Docker Multi-Service Architecture: Lessons from Running 6 Containers in Production
Published:
Running a production system with 6+ Docker containers taught me more about resource management and failure modes than any tutorial ever could. Here’s what I learned building ViraClip’s infrastructure.
The Setup
ViraClip runs as a Docker Compose stack with these services:
services:
backend: # FastAPI API server
worker: # FFmpeg processing workers
comfyui: # AI video generation
redis: # Job queue + progress tracking
postgres: # Primary database
rust-agent: # Self-healing watchdog
Lesson 1: Resource Limits Are Not Optional
Without mem_limit and cpus constraints, ComfyUI will happily consume all available RAM when generating video, killing every other container. Always set explicit limits:
comfyui:
mem_limit: 8g
cpus: '4'
Lesson 2: Health Checks Save Your Sanity
Docker’s depends_on only waits for a container to start, not to be ready. A PostgreSQL container is “running” 3 seconds before it accepts connections. Add proper health checks:
postgres:
healthcheck:
test: ["CMD-SHELL", "pg_isready -U $POSTGRES_USER"]
interval: 5s
timeout: 5s
retries: 10
Lesson 3: The Rust Watchdog Pattern
Instead of relying solely on Docker’s restart policies, I built a Rust agent that:
- Polls health endpoints every 30s
- Runs diagnostic commands on failure
- Attempts a graceful restart before forcing one
- Sends a webhook notification with full context
This gives much richer failure information than a bare restart: always.

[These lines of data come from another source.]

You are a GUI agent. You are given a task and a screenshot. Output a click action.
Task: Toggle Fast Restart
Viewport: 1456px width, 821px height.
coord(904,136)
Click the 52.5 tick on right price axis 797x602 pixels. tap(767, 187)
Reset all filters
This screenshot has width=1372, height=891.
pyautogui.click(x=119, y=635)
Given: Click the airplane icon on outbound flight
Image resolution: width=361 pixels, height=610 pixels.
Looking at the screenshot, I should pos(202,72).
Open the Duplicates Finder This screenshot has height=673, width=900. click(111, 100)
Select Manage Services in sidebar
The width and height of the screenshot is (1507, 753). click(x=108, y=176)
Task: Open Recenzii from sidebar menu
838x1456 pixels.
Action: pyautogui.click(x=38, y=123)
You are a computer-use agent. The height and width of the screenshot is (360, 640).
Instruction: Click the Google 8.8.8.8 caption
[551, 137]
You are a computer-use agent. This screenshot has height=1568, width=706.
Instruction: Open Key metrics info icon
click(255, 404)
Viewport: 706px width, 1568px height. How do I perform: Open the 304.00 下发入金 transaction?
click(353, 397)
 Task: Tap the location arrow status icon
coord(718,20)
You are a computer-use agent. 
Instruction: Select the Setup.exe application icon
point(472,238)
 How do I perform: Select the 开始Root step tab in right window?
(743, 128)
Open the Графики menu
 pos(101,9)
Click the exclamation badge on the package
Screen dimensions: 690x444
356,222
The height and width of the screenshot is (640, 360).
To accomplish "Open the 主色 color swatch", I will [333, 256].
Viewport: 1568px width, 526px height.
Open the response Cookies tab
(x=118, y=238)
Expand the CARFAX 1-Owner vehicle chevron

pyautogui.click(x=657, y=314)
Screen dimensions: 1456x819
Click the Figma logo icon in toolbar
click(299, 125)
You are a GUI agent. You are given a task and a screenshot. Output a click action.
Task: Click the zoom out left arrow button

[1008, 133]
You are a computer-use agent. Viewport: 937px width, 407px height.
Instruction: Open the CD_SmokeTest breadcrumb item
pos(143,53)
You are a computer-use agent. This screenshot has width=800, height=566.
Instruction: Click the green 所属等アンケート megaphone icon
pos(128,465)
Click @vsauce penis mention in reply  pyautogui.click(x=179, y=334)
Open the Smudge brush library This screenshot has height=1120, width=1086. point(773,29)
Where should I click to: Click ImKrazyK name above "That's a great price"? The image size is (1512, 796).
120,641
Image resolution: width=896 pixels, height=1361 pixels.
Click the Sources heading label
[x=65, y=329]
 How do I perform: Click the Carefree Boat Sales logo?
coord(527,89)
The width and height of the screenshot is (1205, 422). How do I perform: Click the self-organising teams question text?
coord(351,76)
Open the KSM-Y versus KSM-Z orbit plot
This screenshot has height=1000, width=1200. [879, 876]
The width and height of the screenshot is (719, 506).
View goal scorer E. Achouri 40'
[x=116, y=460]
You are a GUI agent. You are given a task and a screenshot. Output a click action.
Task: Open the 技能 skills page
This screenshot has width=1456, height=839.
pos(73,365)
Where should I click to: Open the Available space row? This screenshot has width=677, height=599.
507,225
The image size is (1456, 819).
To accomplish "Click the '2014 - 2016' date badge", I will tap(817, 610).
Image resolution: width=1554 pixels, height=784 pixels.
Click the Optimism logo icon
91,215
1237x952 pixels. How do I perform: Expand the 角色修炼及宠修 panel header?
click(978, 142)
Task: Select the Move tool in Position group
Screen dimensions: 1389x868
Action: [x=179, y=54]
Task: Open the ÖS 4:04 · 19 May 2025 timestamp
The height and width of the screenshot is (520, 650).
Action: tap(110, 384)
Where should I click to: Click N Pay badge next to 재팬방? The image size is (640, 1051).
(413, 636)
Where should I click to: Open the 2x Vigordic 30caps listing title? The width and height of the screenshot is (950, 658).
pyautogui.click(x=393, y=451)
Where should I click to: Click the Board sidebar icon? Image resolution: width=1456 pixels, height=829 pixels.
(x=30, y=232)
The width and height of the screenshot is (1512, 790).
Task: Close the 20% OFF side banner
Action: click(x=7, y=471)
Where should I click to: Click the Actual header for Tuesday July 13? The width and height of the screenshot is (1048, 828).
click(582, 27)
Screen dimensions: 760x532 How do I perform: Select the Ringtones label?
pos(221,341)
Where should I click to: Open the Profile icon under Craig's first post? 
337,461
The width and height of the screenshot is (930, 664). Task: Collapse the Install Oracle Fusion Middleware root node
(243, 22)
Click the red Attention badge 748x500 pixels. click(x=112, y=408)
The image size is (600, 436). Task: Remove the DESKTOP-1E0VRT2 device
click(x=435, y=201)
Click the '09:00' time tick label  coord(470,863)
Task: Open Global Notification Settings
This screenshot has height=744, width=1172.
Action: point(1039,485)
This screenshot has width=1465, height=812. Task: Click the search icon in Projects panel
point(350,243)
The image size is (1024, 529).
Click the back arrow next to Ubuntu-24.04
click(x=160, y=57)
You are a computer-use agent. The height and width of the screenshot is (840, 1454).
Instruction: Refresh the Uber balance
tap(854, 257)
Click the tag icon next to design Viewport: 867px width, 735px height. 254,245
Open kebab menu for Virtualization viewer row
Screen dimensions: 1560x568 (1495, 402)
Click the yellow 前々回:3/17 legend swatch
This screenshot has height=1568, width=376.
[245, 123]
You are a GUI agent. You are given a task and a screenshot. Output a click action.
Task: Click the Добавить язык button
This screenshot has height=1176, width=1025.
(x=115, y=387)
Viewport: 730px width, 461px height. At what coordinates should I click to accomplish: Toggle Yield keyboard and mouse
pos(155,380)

Lesson 4: Redis as the Source of Truth for Job State
When a worker crashes mid-job, you need to know exactly where it failed. Storing granular progress in Redis (not just “running/done”) lets you resume or retry intelligently:
redis.hset(f"job:{job_id}", mapping={
"status": "processing",
"step": "ffmpeg_encode",
"progress": 67,
"started_at": timestamp
})
Lesson 5: Shared Volumes Need Clear Ownership
When multiple containers write to the same volume (e.g., the output/ directory), file permission conflicts are inevitable. Use a single writer pattern — one container writes, others read via API.
Building a robust multi-service system is mostly about designing for failure gracefully. Each of these lessons came from a real production outage — the best kind of teacher.